■ WORK TO BE COMPLETED ■
Reproduce all of the material below line for line, without changing anything.

(Items from a dataset)

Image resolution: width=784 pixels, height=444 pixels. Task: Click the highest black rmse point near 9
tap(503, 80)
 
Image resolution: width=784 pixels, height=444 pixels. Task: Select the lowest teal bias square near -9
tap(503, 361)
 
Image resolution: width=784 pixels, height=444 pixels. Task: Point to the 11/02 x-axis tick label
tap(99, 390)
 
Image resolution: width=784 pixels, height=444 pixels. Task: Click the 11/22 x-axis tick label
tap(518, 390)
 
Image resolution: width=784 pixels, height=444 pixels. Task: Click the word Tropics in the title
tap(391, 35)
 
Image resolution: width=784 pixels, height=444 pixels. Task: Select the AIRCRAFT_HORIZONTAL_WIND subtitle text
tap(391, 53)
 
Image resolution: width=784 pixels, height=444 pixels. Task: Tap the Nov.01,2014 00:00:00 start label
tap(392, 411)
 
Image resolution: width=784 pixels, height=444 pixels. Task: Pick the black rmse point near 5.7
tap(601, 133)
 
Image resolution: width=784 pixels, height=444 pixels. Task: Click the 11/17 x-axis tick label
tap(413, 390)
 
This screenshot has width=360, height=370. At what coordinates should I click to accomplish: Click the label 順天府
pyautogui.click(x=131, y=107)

■ EXPECTED OUTPUT ■
Image resolution: width=784 pixels, height=444 pixels. Task: Click the highest black rmse point near 9
tap(503, 80)
 
Image resolution: width=784 pixels, height=444 pixels. Task: Select the lowest teal bias square near -9
tap(503, 361)
 
Image resolution: width=784 pixels, height=444 pixels. Task: Point to the 11/02 x-axis tick label
tap(99, 390)
 
Image resolution: width=784 pixels, height=444 pixels. Task: Click the 11/22 x-axis tick label
tap(518, 390)
 
Image resolution: width=784 pixels, height=444 pixels. Task: Click the word Tropics in the title
tap(391, 35)
 
Image resolution: width=784 pixels, height=444 pixels. Task: Select the AIRCRAFT_HORIZONTAL_WIND subtitle text
tap(391, 53)
 
Image resolution: width=784 pixels, height=444 pixels. Task: Tap the Nov.01,2014 00:00:00 start label
tap(392, 411)
 
Image resolution: width=784 pixels, height=444 pixels. Task: Pick the black rmse point near 5.7
tap(601, 133)
 
Image resolution: width=784 pixels, height=444 pixels. Task: Click the 11/17 x-axis tick label
tap(413, 390)
 
This screenshot has width=360, height=370. At what coordinates should I click to accomplish: Click the label 順天府
pyautogui.click(x=131, y=107)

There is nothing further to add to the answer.